Pela Avenida da Liberdade
Contrariamente ao que muitos tentam fazer passar, a manif contou com um mar de gente quase tão impressionante como o tsunami do Japão. Gente de esquerda que farta da própria esquerda roubou as ruas aos comités e aos berloques e se misturou com gente de direita, de pullover aos ombros, que se borrifou nos conselhos conservadores dos paizinhos e achou que, também para eles, era hora de mudar e assim se juntou a outros que lá estavam, uns de cabeças rapadas e vestidos de preto, outros de rastas com ganzas no bucho, na mona e, para reserva - sobre a orelha; Mais uns com filhos ao colo, outros ao colo dos filhos. Uns de megafone em riste, outros de máquina fotográfica em punho ou de cartolina estridente. Todos descontentes com o actual estado das coisas. A manif foi pacífica, espôntanea e fez história.

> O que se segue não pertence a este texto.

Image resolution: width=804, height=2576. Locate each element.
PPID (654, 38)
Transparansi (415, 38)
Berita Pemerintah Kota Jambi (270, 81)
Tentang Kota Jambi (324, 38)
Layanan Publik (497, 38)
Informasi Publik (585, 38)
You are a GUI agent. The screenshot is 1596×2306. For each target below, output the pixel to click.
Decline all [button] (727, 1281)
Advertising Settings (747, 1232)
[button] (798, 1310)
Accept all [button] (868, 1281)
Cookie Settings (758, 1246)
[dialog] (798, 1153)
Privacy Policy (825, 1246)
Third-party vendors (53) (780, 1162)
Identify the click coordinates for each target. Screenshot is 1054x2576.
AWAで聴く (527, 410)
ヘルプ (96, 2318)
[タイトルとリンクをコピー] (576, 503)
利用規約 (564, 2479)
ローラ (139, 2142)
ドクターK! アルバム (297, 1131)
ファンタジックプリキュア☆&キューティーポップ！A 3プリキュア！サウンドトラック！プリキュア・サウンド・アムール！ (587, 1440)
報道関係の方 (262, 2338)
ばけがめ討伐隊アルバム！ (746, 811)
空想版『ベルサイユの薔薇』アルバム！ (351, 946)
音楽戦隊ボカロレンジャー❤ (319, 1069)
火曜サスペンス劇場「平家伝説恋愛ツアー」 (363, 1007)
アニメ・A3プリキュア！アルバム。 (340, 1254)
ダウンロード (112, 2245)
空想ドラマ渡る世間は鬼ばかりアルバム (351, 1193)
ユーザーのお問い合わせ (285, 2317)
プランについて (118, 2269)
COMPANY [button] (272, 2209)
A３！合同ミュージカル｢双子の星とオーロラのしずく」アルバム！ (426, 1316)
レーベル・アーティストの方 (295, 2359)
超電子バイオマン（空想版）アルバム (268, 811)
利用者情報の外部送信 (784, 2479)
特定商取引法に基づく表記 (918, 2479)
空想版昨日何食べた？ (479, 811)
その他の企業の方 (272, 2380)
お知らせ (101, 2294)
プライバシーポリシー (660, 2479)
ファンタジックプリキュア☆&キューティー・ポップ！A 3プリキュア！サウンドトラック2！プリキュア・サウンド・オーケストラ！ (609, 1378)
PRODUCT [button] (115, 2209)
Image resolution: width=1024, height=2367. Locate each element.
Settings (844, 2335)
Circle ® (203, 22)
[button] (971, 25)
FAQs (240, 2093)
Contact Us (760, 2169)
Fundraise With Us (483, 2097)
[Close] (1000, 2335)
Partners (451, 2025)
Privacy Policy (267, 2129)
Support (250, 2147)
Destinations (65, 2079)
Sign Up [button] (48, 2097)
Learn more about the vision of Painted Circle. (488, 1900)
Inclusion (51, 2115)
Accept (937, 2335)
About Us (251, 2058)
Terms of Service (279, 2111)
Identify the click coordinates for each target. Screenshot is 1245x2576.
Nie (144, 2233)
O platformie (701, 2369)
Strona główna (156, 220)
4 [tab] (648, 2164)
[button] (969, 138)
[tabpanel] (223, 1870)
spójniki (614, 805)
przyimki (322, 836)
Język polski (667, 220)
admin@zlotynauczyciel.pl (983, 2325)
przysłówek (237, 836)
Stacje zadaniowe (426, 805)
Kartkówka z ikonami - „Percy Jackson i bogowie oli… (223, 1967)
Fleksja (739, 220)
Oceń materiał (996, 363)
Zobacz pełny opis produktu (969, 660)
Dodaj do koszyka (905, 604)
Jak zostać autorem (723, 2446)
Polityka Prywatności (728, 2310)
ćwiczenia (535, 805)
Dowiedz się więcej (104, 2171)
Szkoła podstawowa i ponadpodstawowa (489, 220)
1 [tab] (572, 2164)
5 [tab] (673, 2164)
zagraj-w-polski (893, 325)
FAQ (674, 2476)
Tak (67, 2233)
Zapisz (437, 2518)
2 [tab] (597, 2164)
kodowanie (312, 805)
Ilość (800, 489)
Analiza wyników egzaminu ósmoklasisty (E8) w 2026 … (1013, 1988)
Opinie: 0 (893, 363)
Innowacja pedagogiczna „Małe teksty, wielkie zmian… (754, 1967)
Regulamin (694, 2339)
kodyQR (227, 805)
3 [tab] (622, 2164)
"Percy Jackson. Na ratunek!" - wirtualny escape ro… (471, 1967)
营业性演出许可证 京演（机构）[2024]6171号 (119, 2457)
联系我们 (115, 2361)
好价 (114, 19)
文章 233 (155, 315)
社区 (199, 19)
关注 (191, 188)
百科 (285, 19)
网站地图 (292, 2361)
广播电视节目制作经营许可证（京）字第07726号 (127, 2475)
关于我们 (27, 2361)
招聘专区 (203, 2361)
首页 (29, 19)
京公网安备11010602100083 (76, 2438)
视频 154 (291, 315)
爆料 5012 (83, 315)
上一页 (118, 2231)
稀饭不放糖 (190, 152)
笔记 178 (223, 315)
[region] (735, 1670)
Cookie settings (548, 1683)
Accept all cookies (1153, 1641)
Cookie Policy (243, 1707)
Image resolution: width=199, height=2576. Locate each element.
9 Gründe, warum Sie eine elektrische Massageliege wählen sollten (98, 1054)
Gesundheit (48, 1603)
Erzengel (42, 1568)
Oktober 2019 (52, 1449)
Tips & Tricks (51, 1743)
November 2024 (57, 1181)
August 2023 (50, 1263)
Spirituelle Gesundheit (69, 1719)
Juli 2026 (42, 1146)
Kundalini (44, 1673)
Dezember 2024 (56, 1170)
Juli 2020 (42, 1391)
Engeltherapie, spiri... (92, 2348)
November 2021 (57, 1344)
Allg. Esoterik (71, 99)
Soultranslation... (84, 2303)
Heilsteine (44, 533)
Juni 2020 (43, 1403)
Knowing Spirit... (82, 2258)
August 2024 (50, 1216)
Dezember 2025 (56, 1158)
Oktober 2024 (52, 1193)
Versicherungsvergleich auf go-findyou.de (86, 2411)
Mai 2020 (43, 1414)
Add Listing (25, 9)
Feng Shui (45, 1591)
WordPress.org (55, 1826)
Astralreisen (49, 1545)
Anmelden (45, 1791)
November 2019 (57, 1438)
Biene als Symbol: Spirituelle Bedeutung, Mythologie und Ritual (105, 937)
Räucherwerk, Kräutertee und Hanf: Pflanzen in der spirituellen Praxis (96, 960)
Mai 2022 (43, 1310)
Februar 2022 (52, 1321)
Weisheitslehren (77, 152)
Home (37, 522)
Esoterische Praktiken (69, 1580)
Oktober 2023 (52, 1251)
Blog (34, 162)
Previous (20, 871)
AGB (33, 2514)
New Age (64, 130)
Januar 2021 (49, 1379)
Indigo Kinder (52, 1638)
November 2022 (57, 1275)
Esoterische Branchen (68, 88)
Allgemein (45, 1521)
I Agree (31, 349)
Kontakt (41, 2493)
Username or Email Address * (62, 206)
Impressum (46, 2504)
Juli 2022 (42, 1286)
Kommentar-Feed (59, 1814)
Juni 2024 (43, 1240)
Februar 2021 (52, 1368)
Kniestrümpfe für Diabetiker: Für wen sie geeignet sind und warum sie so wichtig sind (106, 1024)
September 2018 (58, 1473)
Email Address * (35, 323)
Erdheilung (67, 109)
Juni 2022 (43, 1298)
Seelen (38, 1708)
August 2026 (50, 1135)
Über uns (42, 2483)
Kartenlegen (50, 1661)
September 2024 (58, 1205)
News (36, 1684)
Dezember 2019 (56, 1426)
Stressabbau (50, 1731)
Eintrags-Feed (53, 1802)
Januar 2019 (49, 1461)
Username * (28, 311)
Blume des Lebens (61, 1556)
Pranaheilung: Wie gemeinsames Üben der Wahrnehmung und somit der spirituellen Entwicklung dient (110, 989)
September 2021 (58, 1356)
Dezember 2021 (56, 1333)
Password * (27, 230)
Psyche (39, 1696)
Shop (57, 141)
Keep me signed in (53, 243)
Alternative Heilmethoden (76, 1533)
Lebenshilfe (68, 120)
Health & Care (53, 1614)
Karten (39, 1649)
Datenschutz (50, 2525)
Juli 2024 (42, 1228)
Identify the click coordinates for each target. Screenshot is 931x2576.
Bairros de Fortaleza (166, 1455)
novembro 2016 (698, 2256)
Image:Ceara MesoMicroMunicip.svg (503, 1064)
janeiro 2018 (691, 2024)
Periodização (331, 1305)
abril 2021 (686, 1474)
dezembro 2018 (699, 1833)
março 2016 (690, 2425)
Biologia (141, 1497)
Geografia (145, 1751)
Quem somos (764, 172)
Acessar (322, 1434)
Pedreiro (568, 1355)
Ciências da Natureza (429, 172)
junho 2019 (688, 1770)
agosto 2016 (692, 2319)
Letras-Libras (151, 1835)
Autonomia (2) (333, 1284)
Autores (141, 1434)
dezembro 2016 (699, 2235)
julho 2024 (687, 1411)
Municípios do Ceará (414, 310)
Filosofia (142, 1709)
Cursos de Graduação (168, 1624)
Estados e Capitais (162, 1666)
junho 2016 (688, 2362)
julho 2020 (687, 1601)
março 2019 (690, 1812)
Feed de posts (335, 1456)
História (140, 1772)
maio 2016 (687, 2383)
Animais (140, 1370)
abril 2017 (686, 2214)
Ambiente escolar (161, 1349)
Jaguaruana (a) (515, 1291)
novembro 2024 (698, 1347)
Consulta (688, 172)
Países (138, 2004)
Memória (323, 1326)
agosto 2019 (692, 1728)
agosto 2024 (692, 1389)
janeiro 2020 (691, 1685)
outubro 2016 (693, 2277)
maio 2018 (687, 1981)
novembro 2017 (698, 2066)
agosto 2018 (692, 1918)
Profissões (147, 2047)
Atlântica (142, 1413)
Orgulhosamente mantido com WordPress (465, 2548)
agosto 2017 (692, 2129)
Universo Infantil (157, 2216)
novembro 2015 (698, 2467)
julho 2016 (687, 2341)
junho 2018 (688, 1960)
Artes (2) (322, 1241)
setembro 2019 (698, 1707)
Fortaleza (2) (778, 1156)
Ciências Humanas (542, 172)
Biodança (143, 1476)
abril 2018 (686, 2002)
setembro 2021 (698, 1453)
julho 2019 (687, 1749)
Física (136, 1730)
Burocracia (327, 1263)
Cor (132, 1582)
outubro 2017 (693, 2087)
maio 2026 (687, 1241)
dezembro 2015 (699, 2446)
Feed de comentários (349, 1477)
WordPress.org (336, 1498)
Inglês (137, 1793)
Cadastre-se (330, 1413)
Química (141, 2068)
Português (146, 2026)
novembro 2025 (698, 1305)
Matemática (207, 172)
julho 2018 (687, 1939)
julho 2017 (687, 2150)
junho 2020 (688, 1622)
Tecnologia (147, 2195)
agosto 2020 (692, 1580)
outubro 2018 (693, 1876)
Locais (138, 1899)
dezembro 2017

Mas, tal como não sabia por que rua seguir depois do Rossio, também foi difícil perceber que rumo queria para o dia seguinte: se por um lado se queixava do presente, destes políticos e das reformas que lhes estavam a propôr, por outro lado recuperou Vitorino ou Fernando Tordo, como símbolos, esses que também foram símbolos da outra revolução e do modelo que nos trouxe até aqui. Também eles enquanto caras de uma revolução teimam em dar o lugar a outros.
Se por um lado se queixava de que as novas ideias e o futuro, não têm espaço em Portugal e que este país não é para jovens, por outro lado recuperava motes anacrónicos do 25 de Abril e reclamava para si conquistas dos papás que não se coadunam com a globalização e a constante mutação dos dias de hoje. Mais um pouco e propor-se-ia a uma nova constituição. Igual à que temos, mas nova, pois claro!
É por ter ido ao baú que esta onda, do tamanho do tsunami do Japão, não foi mais devastadora. Vai deixar mossa, é verdade. Mas apenas neste governo, quando o que se pretendia era que deixasse mossa nas consciências e no Estado.
Eu, por mim, não quero um país socialista, nem socializante. Preciso de uma Avenida da Liberdade num país mais liberal. Falta que os outros definam que Estado querem, para que isto mude de facto.